- _What to produce_
Resume the verse-by-verse commentary on 1 Samuel after its last sentence, writing the next few notes in the same style.

Verse 14 – Saul had been anointed at Ramah (10:1); then he was publically chosen at Mizpah (10:17-27). By defeating the Ammonites, it confirmed his kingship in the people’s minds; at this time, all the people confirm his rule.

Verse 15 – This fellowship offering was an expression of gratitude and thanksgiving to God, symbolizing the peace that comes to those who know Him and live in accordance with his commands. Unfortunately, this attitude did not last with Saul, just as God had predicted (8:7-19).

1 Samuel – Chapter 10

1samuel chapter 10

Verse 1 – When an Israelite king took office he was not only crowned, he was anointed. A priest or prophet always anointed a king. This anointing ceremony was to remind the king of his great responsibility to lead his people by God’s wisdom and not his own.

Verse 5 – The presence of Philistines garrisons meant Israel’s enemies were encroaching seriously on Israel’s territory.

- _Supplied information_
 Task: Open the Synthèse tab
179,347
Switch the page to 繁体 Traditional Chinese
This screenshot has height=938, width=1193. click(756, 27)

- _Result of this task_
Verse 6 – Throughout the Old Testament, “God’s Spirit” “came upon” a person temporarily so that God could use him or her for great acts. This was not always a permanent, abiding influence, but sometimes a temporary manifestation of the Holy Spirit. Yet, at times in the Old Testament, the Spirit even came upon unbelievers to enable them to accomplish God’s purpose (Numbers 24; 1 Chronicles 36:22, 23). However, as Saul’s power grew, so did his pride. After a while he refused to seek God, the spirit left him (16:14); and his good attitude melted away.

Verses 10, 11 – A prophet is someone who speaks God’s words. The phrase “everyone who knew him” previously describes the citizens of Gibeah, probably Saul’s family and friends. Their question, “Is Saul also among the prophets?” – reflects their amazement.

Verse 19 – Israel’s true king was God, but the nation demanded another. Imagine choosing any human being instead of God.

Verse 20 – Only the high priest could use the Urim and Thummim, which were designed to give only yes or no answers. God had instructed the Israelites to make the Urim and Thummim for the specific purpose of consulting him in times such as this (Exodus 28:30; Numbers 27:12-21).

Verse 22 – Often people will hide from important responsibilities because they are afraid of failure, afraid of what others will think.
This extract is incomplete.